This section will walk you through 6 distinct GxP guidelines for different product stages.

GLP (Good Laboratory Practice)

Governs the planning, performance, and reporting of non-clinical studies.

These studies are critical for determining the safety and effectiveness of a product before it reaches the stage of clinical trials in humans. The whole suite of good laboratory practices ensures the laboratories are organized, the staff is well-trained, and that documentation exists for all test results. Because of this, bodies like the FDA or EMA can easily reproduce the findings.

GLP is typically broken down into 4 key areas:

  • Facilities: They must be of a suitable design that allows the separation of different activities. Also, the facility in which testing is conducted should be separated from other facilities.
  • Personnel: An organization has to ensure a sufficient number of qualified and well-trained personnel for conducting and supervising laboratory studies. The responsibilities of each employee should be clearly defined.
  • Equipment: All equipment used for measurements and testing should be placed in a suitable location. A procedure should exist that describes how to operate, clean, inspect, and calibrate the equipment.
  • Documentation: A Standard Operating Procedures (SOP) should be established and approved by the management for the test facility and each separate unit. In addition, documents related to specific studies should be available at all times.

GCP (Good Clinical Practice)

Ensures the ethical and scientific integrity of clinical trials.

GCP covers the entire clinical trial process - from designing the study to obtaining informed consent from participants to monitoring and reporting the data. In other words, it’s here to protect the rights of participants while ensuring that the data collected in the clinical trial process is credible and reliable. It’s worth noting that any group or individual conducting clinical trials on humans and animals must comply with GCP.

It has 3 main goals:

  • Data Quality: All evidence and conclusions must be obtained scientifically. Otherwise, clinical trial data is considered unreliable.
  • Subject Safety: Both human and animal subjects in clinical trials must feel safe throughout the entire process.
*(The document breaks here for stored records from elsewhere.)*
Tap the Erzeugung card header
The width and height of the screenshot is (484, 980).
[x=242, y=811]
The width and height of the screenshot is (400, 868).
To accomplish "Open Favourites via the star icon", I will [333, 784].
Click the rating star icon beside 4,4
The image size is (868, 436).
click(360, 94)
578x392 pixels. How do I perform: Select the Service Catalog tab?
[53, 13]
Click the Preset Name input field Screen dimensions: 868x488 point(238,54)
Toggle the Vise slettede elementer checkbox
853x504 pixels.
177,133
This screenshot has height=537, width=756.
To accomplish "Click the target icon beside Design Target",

If that’s not the case, the investigators do not comply with GCP.
  • Subjects’s Rights Protection: Participants in clinical trials have at all times the right to confidentiality and privacy, the right to personal information, and the right to withdraw their participation.
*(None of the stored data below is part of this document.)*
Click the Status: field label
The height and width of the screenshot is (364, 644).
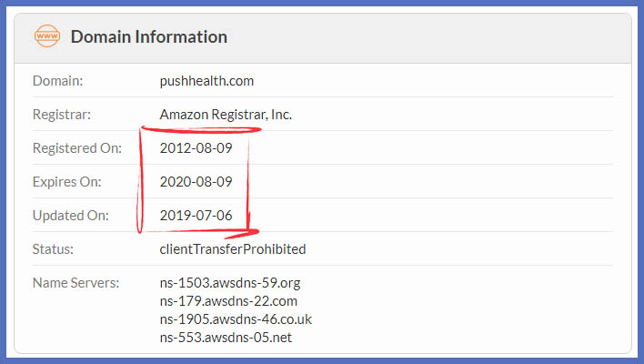pos(52,249)
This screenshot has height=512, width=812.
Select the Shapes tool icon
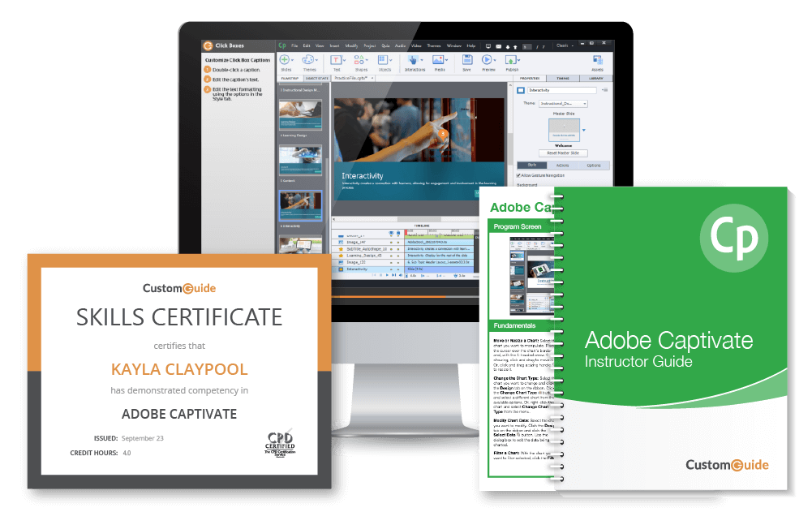tap(359, 60)

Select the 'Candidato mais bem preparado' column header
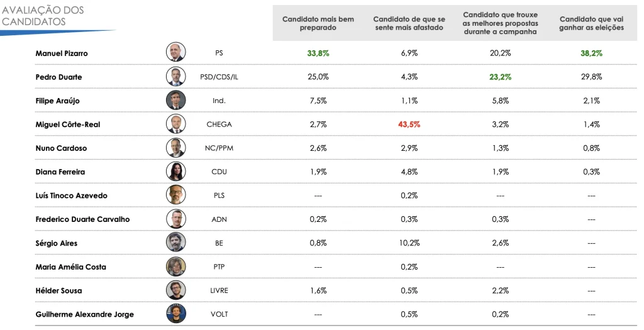click(318, 23)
GMP (Good Manufacturing Practice)

Ensures products are consistently produced and controlled according to quality standards.

This practice is essential during the manufacturing of pharmaceutical products and medical devices to ensure product safety. In a nutshell, GMP covers every production aspect, from the starting material to the equipment. It requires companies that follow it to document each step of the manufacturing process and provide good traceability.

GMP breaks down into 5 main components:

  • People: All employees must follow manufacturing processes and regulations. Every employee must undertake GMP training to fully understand their role and responsibility.
  • Products: All products have to undergo constant testing, comparison, and quality assurance before they are distributed to the customers.
  • Processes: All processes have to be clear, consistent, properly documented, and delivered to all employees.
  • Procedures: All procedures a company implements must be explained to all employees to ensure consistency in following them. Any deviation should be reported and investigated.
  • Premises: All premises should be organized in a way that avoids cross-contamination and accidents. All equipment should be placed and stored properly and calibrated regularly.

GAMP (Good Automated Manufacturing Practice)

Focuses on the validation of automated systems used in manufacturing and quality control.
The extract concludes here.